Selected passage -
Segment Open

Thursday, June 27, 2013

Journal Article "Land transformation by humans: A review"

This article comes from the December 2012 issue of GSA Today, the Geological Society of America's monthly journal.
Citation: Hooke, R.L., Martin-Duque, J.F., and Pedraza, J., 2012, Land transformation by humans: A review: GSA Today, v. 22, no. 12, p. 4-10  
This is the html link to the article: http://www.geosociety.org/gsatoday/archive/22/12/article/i1052-5173-22-12-4.htm

Synopsis: This is a somewhat odd first choice for my blogging efforts, because it does not address climate change at all, but rather land-use change. However, it's not that odd when you consider the role that changing land-use has on the climate system (e.g. cutting/burning of rain forests takes carbon stored in biota and transfers it to the atmosphere). Perhaps more importantly, the direct impacts of current [unsustainable] land use practices put pressure on us as a species to maintain the necessities of life (high agricultural production rates, access to clean water resources, etc.). With added pressure from rapidly changing climate, our ability to support ourselves (in the biological sense) becomes even less certain. Anyway, this paper draws heavily from previous more quantitative research, and its results depend in some ways on how the authors define terms and what assumptions they make. Importantly, they make conservative estimates and despite this conservatism, determine that "~70 Mkm^2, or >50% of Earth’s ice-free land area, has been directly modified by human action involving moving earth or changing sediment fluxes. Many of these activities have indirect consequences well beyond the area directly affected." Implicit in this statement is that much of this modification by human action has negatively affected the land. That aside, the authors look at the rates at which we modify land and determine that, given our current population and land-use patterns, we are almost certainly operating beyond our biological carrying capacity. If we are not currently in overshoot, then the current rate of population growth will certainly bring us to that point within the next century or two. Like any other species, we will adapt to this condition of overshoot by first experiencing a decline in the standard of living, and then, secondly, by reducing the population (read: more people die of starvation and disease and less children are born).

Segment Closed

Your objective - Translate this sentence from the land-transformation post into Spanish: "With added pressure from rapidly changing climate, our ability to support ourselves (in the biological sense) becomes even less certain."

Given material -
Segment Open

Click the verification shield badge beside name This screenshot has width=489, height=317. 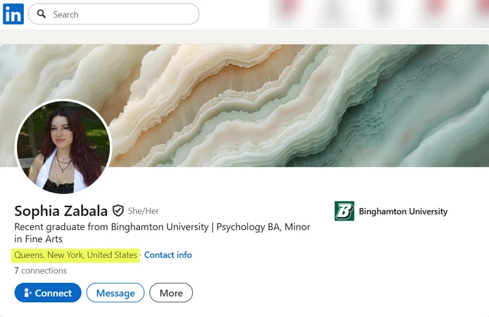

Segment Closed

Exercise response - Con la presión añadida de un clima que cambia rápidamente, nuestra capacidad de sostenernos a nosotros mismos (en el sentido biológico) se vuelve aún menos segura.